A quoi tient un bon roman ? Son histoire ? Son style ? Ses effets de réel ? A mon sens, Nina Allan s’est approchée au plus près de la réponse à cette difficile question. Son dernier livre, « La Fracture », m’a littéralement arrêtée. Avec lui, j’ai pris le temps de me poser, de lire, de réfléchir et de frémir. Car cet ouvrage que j’ai dévoré en quelques heures et qui m’a provoqué de nombreuses interrogations philosophiques est un thriller.

Un jour de 1994, Julie Rouane, 17 ans, disparaît. A-t-elle été enlevée ? A-t-elle fugué ? La police mène l’enquête. Mais malgré deux arrestations, le dragage du lac, l’affaire Julie devient l’un de ces terribles cold case comme on en voit à la télévision. Vingt ans passent, quand l’adolescente, devenue trentenaire, refait son apparition. Comme par enchantement. Que lui est-il arrivé ?

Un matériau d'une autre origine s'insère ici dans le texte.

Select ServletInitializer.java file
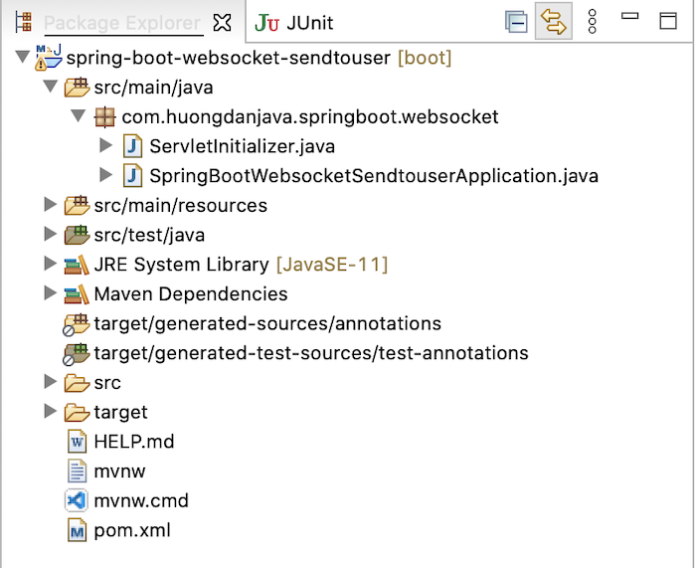The image size is (696, 568). [x=241, y=146]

Nina Allan se refuse tout d’abord à répondre cette question. Comme le titre de son livre l’indique, elle se concentre sur les « fractures » que la disparition de l’adolescente a créées. Il y a la maman qui a fait le deuil de sa fille et a décidé de ne plus prononcer son nom ; le père qui par désespérance s’est jeté dans tout type de croyance, histoire de trouver « un moyen de maintenir Julie en vie ». Et puis il y a Selena, la sœur, âgée de 14 ans au moment des faits. Pour elle, le temps ne s’est ni accéléré ni arrêté, mais détraqué. Devenue une employée de bijouterie, sans goût pour rien ni personne, elle ne peut s’empêcher de se demander ce qu’aurait été sa vie si Julie n’avait pas existé. Car après sa volatilisation, Selena s’est interdit tout bonheur au motif que son aînée ne pouvait plus être heureuse. Certes, elle a conscience qu’il s’agit-là d’un prétexte. Mais elle a peur.

Selena est traumatisée. Elle peut se rappeler « avec une précision tranchante comme une lame de couteau » le jour de la disparition de Julie. Elle est toujours dans cette cuisine, ce samedi de 1994, à manger ses céréales alors que sa soeur a commencé à mettre un pied dans l’inconnu. J’utilise l’expression à bon escient car, il faut se le rappeler, le livre parle d’une « fracture ». S’il est donc question d’une fracture familiale, il s’agit aussi d’une fracture spatio-temporelle. Sans trop en dire, à moins de révéler le cœur de l’intrigue du livre, je dirais que Nina Allan donne de gros coups de pioche dans le genre littéraire du merveilleux-scientifique pour expliquer l’éclipse de Julie…

Avec Nina Allan, tous les doutes sont permis. Car à la fin, peu importe la vérité. Comme le disait Lewis Caroll : « Si la vie n’a pas de sens, qu’est-ce qui nous empêche de lui en inventer un? » A.D.